In the common case when a broker is shut down cleanly, the controller will proactively move the leaders off the shutting down broker one at a time. The moving of a single leader takes only a few milliseconds. So, from the clients perspective, there is only a small window of unavailability during a clean broker shutdown.
However, when a broker is shut down uncleanly (e.g., kill -9), the observed unavailability could be proportional to the number of partitions. Suppose that a broker has a total of 2000 partitions, each with 2 replicas. Roughly, this broker will be the leader for about 1000 partitions. When this broker fails uncleanly, all those 1000 partitions become unavailable at exactly the same time. Suppose that it takes 5 ms to elect a new leader for a single partition.

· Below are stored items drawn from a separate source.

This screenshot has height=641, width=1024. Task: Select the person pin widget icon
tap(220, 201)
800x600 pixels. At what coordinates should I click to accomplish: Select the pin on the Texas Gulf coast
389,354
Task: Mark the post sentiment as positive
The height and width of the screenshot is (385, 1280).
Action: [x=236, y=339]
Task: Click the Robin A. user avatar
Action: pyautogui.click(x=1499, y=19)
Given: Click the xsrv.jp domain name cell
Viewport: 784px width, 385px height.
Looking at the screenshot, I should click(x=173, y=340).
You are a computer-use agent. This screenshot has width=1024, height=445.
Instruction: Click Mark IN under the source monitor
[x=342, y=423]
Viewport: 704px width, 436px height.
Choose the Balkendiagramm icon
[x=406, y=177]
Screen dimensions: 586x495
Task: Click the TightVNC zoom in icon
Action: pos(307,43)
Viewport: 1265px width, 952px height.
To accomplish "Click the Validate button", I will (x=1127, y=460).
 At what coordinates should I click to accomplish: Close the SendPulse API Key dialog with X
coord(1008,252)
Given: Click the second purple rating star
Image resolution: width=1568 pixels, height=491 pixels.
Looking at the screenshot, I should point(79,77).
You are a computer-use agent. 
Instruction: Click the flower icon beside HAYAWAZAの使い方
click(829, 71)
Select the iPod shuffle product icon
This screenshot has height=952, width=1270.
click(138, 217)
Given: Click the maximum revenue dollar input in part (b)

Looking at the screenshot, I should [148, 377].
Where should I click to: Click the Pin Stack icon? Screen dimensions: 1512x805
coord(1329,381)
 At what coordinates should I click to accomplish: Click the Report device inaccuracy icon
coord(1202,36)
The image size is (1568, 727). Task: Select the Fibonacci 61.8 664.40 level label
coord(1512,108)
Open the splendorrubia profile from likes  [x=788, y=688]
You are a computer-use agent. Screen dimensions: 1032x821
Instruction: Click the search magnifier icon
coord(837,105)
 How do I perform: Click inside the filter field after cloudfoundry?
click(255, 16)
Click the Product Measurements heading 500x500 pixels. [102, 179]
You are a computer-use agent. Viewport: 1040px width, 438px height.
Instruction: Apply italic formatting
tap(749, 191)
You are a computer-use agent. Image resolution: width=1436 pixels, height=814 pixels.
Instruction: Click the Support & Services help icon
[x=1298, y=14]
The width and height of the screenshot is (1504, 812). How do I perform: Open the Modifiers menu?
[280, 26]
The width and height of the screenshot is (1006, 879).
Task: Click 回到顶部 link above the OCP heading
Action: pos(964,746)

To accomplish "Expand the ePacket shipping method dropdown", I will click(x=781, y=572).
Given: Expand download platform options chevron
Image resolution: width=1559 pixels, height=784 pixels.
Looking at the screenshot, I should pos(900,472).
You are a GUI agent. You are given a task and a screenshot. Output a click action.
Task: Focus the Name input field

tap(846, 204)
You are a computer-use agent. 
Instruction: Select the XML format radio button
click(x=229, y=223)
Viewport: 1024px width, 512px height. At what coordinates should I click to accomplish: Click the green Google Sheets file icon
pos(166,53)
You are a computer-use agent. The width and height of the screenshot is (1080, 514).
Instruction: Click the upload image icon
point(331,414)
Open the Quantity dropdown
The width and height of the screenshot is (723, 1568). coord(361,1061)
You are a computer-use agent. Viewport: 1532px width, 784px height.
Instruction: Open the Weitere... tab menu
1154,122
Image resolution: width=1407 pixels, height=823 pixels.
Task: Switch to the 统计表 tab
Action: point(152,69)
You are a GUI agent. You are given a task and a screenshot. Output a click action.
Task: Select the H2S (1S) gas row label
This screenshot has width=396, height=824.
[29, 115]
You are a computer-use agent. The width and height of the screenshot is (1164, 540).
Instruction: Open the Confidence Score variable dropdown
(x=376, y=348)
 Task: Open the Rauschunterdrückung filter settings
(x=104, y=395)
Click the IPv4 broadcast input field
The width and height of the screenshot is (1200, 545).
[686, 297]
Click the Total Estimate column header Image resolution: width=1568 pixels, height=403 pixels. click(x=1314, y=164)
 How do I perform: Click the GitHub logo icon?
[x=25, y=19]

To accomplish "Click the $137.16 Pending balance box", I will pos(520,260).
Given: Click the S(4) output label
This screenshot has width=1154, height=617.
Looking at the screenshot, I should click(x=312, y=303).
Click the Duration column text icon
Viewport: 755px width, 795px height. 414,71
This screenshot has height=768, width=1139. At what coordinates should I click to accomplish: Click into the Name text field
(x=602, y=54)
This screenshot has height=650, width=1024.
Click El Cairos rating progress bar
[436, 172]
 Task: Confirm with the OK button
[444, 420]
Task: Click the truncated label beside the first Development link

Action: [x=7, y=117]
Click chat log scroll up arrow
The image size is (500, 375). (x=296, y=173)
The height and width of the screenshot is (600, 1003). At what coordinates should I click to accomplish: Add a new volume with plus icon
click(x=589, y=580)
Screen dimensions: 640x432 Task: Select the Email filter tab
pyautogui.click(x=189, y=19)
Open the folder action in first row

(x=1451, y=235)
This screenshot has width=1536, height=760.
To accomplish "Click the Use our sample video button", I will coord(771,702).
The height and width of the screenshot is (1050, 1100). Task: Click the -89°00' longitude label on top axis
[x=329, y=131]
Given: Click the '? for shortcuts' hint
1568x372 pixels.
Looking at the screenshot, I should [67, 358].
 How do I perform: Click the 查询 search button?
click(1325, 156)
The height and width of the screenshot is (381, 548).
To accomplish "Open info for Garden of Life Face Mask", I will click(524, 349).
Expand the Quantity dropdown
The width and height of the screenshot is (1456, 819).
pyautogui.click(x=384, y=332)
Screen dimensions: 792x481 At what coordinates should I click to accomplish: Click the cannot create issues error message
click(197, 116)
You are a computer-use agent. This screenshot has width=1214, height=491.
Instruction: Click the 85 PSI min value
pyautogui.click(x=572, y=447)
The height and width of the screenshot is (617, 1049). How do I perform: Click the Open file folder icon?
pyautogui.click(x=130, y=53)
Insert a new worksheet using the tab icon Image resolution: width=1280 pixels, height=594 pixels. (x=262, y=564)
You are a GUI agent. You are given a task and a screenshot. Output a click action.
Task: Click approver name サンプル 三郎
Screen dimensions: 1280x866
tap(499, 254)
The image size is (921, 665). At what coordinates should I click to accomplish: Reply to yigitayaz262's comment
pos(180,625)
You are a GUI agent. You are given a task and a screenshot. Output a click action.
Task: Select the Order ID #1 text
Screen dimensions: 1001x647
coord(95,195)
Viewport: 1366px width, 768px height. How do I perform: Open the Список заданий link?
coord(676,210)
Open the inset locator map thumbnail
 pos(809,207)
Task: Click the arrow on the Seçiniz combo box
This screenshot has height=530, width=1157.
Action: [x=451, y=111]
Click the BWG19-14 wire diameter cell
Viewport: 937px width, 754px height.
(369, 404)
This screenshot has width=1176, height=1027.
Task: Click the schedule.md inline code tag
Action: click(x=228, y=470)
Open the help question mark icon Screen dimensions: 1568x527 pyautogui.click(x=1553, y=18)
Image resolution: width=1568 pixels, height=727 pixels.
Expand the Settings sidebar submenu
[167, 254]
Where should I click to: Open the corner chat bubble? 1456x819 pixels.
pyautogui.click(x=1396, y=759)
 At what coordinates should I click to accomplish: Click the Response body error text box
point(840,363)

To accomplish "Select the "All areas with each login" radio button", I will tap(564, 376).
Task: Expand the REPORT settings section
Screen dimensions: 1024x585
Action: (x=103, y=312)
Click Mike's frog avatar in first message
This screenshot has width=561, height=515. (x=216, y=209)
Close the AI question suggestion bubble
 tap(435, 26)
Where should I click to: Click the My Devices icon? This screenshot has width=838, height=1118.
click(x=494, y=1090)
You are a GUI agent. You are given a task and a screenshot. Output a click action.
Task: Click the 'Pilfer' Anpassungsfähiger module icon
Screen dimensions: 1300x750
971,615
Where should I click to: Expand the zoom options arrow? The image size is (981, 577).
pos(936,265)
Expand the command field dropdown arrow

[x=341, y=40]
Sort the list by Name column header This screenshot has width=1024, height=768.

It will take up to 5 seconds to elect the new leader for all 1000 partitions. So, for some partitions, their observed unavailability can be 5 seconds plus the time taken to detect the failure.
If one is unlucky, the failed broker may be the controller. In this case, the process of electing the new leaders won’t start until the controller fails over to a new broker. The controller failover happens automatically but requires the new controller to read some metadata for every partition from ZooKeeper during initialization. For example, if there are 10,000 partitions in the Kafka cluster and initializing the metadata from ZooKeeper takes 2 ms per partition, this can add 20 more seconds to the unavailability window.